Temporal lobe epilepsy (TLE) is one of the most common forms of epilepsy worldwide. Although symptomatic drugs are available, one-third of TLE patients continue to fail to respond to current treatment, so new drug targets are urgently needed. A research team led by a neuroscientist from the City University of Hong Kong (CityU) recently identified and developed a new drug candidate that has the potential to effectively treat TLE by suppressing neuroinflammation.
Epilepsy is one of the most common chronic brain disorders and is characterized by recurrent and spontaneous seizures. Most antiepileptic drugs currently available target neurons and synapses in the brain. They are effective at altering neural circuits and synapses, but this treatment overlooks another important pathology: neuroinflammation.
Neuroinflammation is caused by the abnormal functioning of reactive glial cells, such as astrocytes and microglia, which trigger an immune response in the brain. Mounting evidence points to a key role of connexin-based gap junctions and hemichannels in brain glial cells in TLE. A hemichannel is a channel or pathway formed by the assembly of six proteins, allowing the release of small molecules such as glutamate from astrocytes and microglia into the extracellular space. A gap junction is formed when the hemichannels of two adjacent cells dock with each other, as shown here (Figure 1). But inhibiting both gap junctions and hemichannels can lead to unwanted side effects because the former coordinate physiological functions of cell assemblies. Therefore, scientists need to find a way to block only connexin hemichannels to effectively reduce neuroinflammation with fewer side effects.

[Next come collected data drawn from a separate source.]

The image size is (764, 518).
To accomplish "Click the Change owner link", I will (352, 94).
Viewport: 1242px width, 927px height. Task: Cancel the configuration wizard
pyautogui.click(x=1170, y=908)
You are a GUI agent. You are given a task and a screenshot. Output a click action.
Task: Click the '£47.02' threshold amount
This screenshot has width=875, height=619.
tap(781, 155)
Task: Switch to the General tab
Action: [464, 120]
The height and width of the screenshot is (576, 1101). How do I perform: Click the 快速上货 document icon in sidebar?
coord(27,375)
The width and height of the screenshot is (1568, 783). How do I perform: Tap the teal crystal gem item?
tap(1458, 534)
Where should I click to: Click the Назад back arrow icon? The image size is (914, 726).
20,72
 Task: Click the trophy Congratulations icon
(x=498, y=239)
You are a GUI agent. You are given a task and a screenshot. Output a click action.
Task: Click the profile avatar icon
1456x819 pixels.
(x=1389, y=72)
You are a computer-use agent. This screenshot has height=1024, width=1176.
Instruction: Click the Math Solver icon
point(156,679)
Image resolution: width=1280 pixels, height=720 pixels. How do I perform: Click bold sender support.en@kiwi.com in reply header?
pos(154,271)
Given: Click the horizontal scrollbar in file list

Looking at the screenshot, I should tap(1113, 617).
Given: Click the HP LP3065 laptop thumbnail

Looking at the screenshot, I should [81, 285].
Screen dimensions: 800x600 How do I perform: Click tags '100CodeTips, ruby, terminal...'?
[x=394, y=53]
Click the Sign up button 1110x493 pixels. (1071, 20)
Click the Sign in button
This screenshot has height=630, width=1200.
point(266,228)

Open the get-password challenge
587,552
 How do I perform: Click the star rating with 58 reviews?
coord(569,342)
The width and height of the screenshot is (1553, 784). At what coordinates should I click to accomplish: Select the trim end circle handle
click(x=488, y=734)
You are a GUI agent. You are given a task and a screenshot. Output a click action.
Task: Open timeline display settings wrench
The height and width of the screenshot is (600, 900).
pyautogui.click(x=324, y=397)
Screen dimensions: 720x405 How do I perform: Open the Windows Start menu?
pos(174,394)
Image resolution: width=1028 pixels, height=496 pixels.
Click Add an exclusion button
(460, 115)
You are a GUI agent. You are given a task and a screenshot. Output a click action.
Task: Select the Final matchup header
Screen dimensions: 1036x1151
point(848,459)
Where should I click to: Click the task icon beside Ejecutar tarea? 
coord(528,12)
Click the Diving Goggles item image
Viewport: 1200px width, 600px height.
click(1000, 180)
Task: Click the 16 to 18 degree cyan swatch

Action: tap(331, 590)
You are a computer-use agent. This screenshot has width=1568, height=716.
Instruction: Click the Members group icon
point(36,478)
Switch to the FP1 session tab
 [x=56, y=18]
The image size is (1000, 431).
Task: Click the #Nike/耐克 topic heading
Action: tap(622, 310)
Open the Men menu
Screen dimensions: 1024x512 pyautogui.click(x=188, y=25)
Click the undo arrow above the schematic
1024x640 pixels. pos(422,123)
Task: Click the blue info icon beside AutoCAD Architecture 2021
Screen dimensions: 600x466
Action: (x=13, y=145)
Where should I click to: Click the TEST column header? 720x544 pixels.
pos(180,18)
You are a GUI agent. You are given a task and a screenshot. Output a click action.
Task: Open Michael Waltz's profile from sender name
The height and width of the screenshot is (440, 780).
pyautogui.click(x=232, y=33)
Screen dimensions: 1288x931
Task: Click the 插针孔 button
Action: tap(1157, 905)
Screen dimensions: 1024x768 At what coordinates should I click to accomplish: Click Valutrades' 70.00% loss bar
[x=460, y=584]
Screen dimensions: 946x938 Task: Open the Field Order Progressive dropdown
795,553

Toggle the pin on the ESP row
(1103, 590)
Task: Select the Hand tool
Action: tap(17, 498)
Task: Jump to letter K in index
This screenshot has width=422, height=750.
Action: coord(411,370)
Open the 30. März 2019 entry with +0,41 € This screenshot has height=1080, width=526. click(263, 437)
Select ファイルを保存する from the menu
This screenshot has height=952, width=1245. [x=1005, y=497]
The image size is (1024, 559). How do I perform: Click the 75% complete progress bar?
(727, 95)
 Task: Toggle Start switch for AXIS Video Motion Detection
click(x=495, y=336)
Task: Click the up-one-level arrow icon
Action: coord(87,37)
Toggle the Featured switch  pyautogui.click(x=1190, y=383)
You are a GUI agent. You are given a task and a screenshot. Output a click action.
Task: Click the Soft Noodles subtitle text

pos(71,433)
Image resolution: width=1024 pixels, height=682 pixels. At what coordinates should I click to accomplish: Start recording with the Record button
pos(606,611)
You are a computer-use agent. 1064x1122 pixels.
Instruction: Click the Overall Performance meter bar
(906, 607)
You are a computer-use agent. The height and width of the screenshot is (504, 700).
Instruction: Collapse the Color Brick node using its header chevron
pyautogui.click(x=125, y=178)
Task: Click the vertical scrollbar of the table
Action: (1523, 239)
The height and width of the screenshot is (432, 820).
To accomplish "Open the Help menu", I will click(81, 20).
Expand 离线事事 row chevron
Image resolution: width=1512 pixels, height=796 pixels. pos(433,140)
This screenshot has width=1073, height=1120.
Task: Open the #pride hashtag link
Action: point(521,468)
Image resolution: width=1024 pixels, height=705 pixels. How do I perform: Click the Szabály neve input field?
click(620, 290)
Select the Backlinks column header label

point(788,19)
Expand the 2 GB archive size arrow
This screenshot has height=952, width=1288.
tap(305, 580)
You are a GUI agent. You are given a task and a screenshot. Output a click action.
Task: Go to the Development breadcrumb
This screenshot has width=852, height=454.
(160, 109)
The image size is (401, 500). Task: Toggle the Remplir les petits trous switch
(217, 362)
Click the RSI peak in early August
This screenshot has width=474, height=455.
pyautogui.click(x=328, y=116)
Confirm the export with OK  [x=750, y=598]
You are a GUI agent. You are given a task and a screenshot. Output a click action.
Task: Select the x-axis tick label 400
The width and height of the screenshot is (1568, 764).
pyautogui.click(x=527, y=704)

A research team led by Dr. Geoffrey Lau Chun-yue, assistant professor in the Department of Neuroscience, identified a new, small organic molecule called D4, which selectively blocks connexin hemichannels, but not gap junctions. The team investigated its effect in the treatment of TLE using a mouse model. The findings suggest that D4 strongly suppresses TLE-induced neuroinflammation, inhibits TLE attacks and increases the animal’s survival rate.
The findings were published in the international scientific journal Proceedings of the National Academy of Sciences of the United States of America (PNAS) under the title “Inhibition of Connexin Hemichannels Alleviates Neuroinflammation and Hyperexcitability in Temporal Lobe Epilepsy”.
New drug D4 suppresses neuroinflammation
“These are very exciting and encouraging results for translational epilepsy research,” said Dr. Lau. “We have found a promising new drug candidate for the treatment of epilepsy that works through a novel mechanism: blocking connexin hemichannels. Our findings also highlight the important involvement of neuroinflammation in neurological disorders such as epilepsy.”
The new drug, D4, targets a new class of ion channels, the connexin hemichannels in the glial cells. Glial cells include astrocytes and microglia and are important for modulating neurotransmission. Excess glutamate and other molecules can leak from reactive glia through hemichannels into the extracellular environment, altering synapses, enhancing neuroinflammation and exacerbating epileptic seizures. By specifically blocking connexin hemichannels using D4, Dr. Lau directly target neuroinflammation caused by astrocytes and microglia.
The research adopted the pilocarpine model of epilepsy in mice, a known model to produce phenotypes similar to human TLE. Pilocarpine was injected intraperitoneally into mice to induce seizures. The oral administration of one dose of D4 before epileptic seizures effectively reduced neuroinflammation and altered synaptic inhibition, increasing the animal’s survival rate. For treatment after induced seizures, a single dose of D4 had a long-lasting effect of suppressing astrocyte and microglia activation. This suggests that D4 strongly alleviates neuroinflammation and has a long-lasting effect.
A single dose provides long-term benefits
Both pre- and post-treatment results indicate that targeting connexin hemichannels by D4 is an effective and promising strategy for the treatment of epilepsy in which neuroinflammation plays a critical role. The drug can be taken orally to effectively enter the mouse brain to reduce the harmful effects of neuroinflammation. A single dose provides strong protection against future attacks. “We hope that this will ultimately result in new and better treatment options for epileptic patients,” said Dr. Lau. The team will continue to work on the astrocytic mechanisms of epilepsy and identify more novel therapeutic targets.
The paper’s first author is Dr. Guo Anni, a CityU graduate and a postdoctoral researcher in Dr. Lau’s lab. Corresponding co-authors are Dr. Lau and Professor Juan C Saez, from the University of Valparaíso, in Chile. Dr. Lau’s doctoral student, Zhang Huiqi, and research assistant, Li Huanhuan, also participated in the study. The research was funded by CityU, the Hong Kong Research Grants Council, InnoHK and the Shenzhen General Basic Research Program.